# [ESERCIZIO SCRITTO 1]
Riscrivi sotto forma di elenco il paragrafo del testo sulle emergenze sociali che comincia con "Due sono le chiavi di lettura", conservandone le informazioni principali.
# [ESERCIZIO SCRITTO 2]
Secondo il testo sulle emergenze sociali, chi ha intrapreso le iniziative che non sono riuscite ad arginare le emergenze?
# [ESERCIZIO SCRITTO 3]
Prosegui il testo sulle emergenze sociali a partire dal punto in cui si interrompe.

# [TESTO]
··········
La monodisciplinarietà di osservazione delle emergenze e la monodirezionalità degli interventi adottati non risolvono i problemi

Due sono le chiavi di lettura alla base dei fallimenti delle iniziative intraprese dal MIUR e da alcuni esponenti politici per arginare le singole emergenze, quali le dipendenze, i fenomeni di violenza, auto ed etero-referenziale, trasversali a tutti gli ambiti del sociale:  la monodisciplinarietà di osservazione di ogni singola emergenza, che comporta in sé l’impossibilità di individuare la natura multicausale e multifattoriale dei fenomeni oggetto di osservazione; la monodirezionalità degli interventi adottati per ogni specifica emergenza, collocata in uno specifico segmento ambientale e sociale, i cui risultati per contro vengono utilizzati per una generalizzazione impossibile in virtù dell’unicità di ogni singolo destinatario finale degli interventi alla base delle emergenze.
··········
# [DATI MOSTRATI]
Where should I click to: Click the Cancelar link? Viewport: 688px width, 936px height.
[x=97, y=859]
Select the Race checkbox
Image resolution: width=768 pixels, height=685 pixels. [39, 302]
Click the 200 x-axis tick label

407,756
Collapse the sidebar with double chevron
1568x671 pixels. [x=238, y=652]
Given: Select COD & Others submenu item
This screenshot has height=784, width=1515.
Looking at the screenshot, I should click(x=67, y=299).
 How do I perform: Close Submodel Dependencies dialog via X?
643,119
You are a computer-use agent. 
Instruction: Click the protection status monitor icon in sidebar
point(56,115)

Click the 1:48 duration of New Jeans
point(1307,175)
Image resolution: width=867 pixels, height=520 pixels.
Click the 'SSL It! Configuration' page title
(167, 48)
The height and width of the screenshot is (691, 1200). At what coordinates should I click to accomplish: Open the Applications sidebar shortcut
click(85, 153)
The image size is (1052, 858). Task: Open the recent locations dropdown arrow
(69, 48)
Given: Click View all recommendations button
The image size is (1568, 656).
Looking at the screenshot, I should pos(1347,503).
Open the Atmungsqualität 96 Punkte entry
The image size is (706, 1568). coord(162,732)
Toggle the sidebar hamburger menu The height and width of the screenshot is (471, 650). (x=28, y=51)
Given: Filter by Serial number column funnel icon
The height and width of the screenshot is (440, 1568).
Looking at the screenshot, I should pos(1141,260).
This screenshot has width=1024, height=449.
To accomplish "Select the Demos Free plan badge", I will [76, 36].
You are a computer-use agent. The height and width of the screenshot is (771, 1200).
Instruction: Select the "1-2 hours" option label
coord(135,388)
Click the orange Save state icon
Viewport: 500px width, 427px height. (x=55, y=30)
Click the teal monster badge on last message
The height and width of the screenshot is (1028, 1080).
··········
# [SOLUZIONE 1]
Due sono le cause del fallimento delle iniziative del MIUR e di alcuni politici contro emergenze come le dipendenze e la violenza auto ed etero-referenziale, presenti in tutti gli ambiti del sociale:
- la monodisciplinarietà di osservazione di ogni emergenza, che impedisce di cogliere la natura multicausale e multifattoriale dei fenomeni;
- la monodirezionalità degli interventi, pensati per una singola emergenza in un preciso segmento ambientale e sociale, i cui risultati vengono poi generalizzati, cosa impossibile perché ogni destinatario finale è unico.

# [SOLUZIONE 2]
Il MIUR e alcuni esponenti politici.

# [SOLUZIONE 3]
Questo che cosa ha prodotto ad oggi? Una serie infinita di proposte di legge, alcune delle quali approvate, divenute disegni di legge, interi apparati ministeriali applicati ad erogare ingenti risorse pubbliche per ogni singola presunta velleità degli stessi vertici o di enti politicamente sponsorizzati dai medesimi, senza alcuna corrispondenza a linee programmatiche di interventi strutturati ed organici in grado di garantire un minimo di scientificità e di porsi nell’ottica di una verificabilità e riproducibilità degli interventi adottati che, solo  in questo caso, garantirebbero la possibilità di una generalizzazione delle strategie selezionate.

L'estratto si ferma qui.